Jason never became a public figure. He never gave lengthy
interviews or tried to spin his story for attention. He
just kept living quietly day by day. But online in
the same Reddit threads where he once opened up about
(48:59):
Brand's betrayal, He's made a few rare appearances. In one
heartbreaking post. He admitted that he still tortures himself over
that night, Over the moment Brandy asked him to sleep
on the couch and he chose the basement instead. He
wonders if that was her test, if she wanted him
(49:20):
upstairs to stop her, or worse, if she wanted to
kill him too. He'll never know. But the part that
breaks people the most isn't what happened, it's what should
have happened instead. If that night had gone differently, if
Brandy had just left, like most people do during a divorce,
(49:43):
Tyler and Charlie would still be alive. Tyler would be
fifteen now. He'd be in high school, probably obsessed with
football and video games, maybe teaching himself how to code.

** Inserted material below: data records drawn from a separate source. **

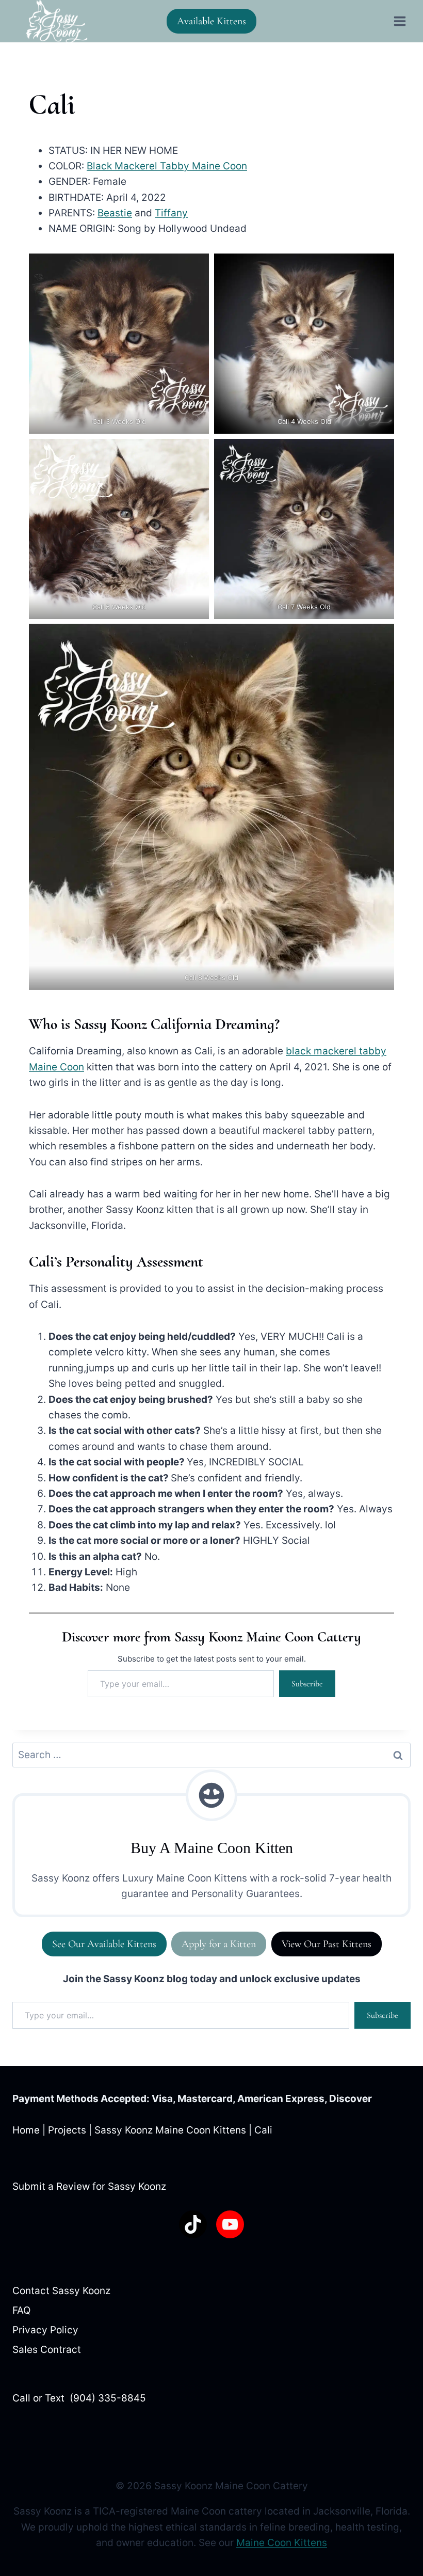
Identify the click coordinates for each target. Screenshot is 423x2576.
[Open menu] (399, 20)
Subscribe (307, 1684)
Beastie (114, 213)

He was sharp, curious, always asking how things worked. Jason
used to say Tyler could charm anyone. He'd make friends
(50:07):
at the grocery store. He had that glow, that natural
warmth you can't teach. Charlie would be eleven. She'd be
in middle school, maybe still wearing sparkly sneakers and asking
for glitter in her hair. She loved dance class, loved
story time. She had this way of making people smile
without saying a word. She was the kind of child
(50:30):
who sang to herself when no one was watching, and
always wanted to help with the dishes, even when she
wasn't tall enough to reach the sink. But instead of
growing up, their names are carved in stone. Their birthdays
are remembered with candles and tears, not balloons and laughter.
(50:51):
The rooms that once echoed with their voices are silent.

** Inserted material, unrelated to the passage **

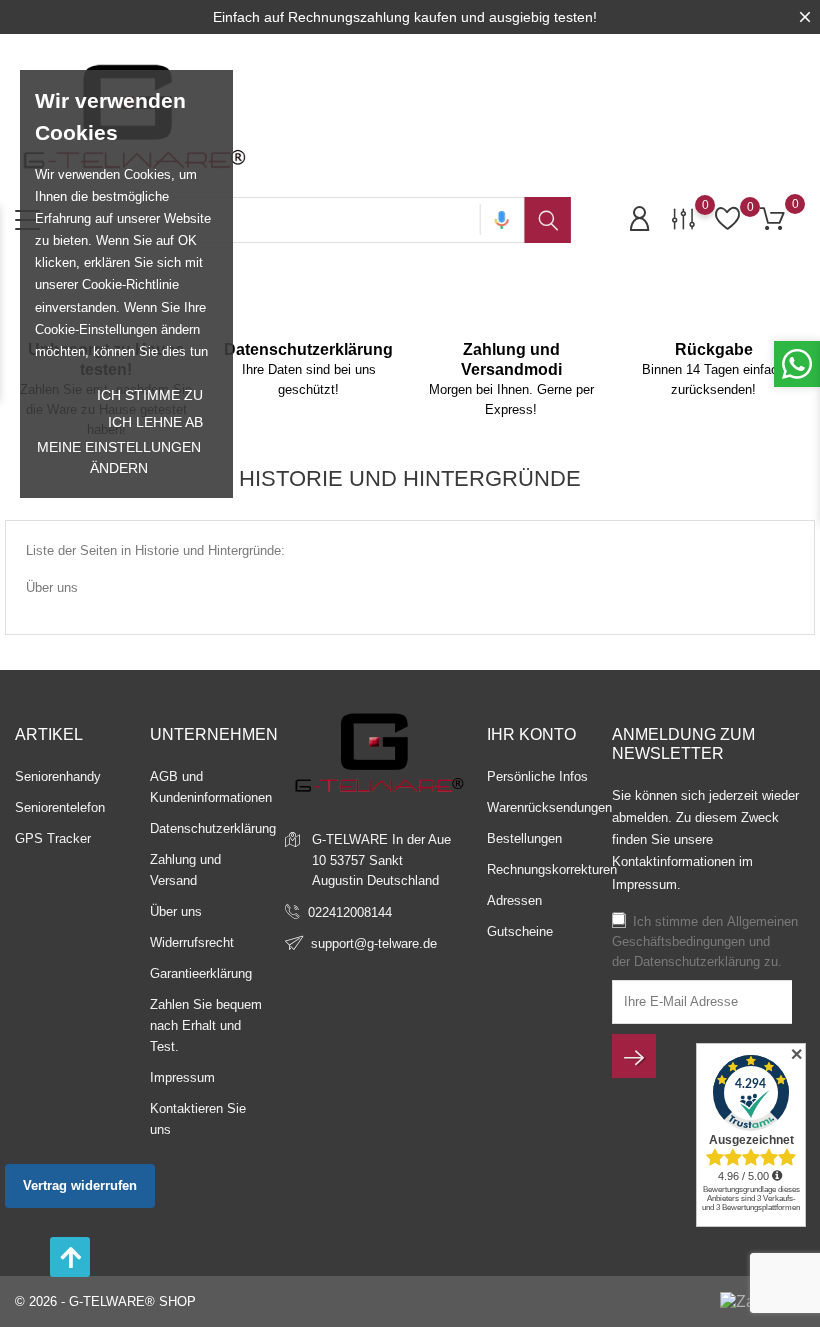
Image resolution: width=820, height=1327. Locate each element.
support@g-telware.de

Now photos are all that remain, pictures frozen in time
of two kids who never had the chance to become
who they were meant to be. The Reddit community that
once stood by Jason, offering advice, cheering him on as
(51:11):
he tried to leave a toxic marriage, was devastated when
the truth came out. They hadn't just followed a story
about infidelity. They had watched unknowingly as a double homicide
unfolded in real time. Some users felt guilty, Some wondered
if encouraging Jason to leave had pushed Brandy too far.
(51:34):
But none of this was their fault, and it wasn't
Jason's either. The blame rests on Brandy Warley alone.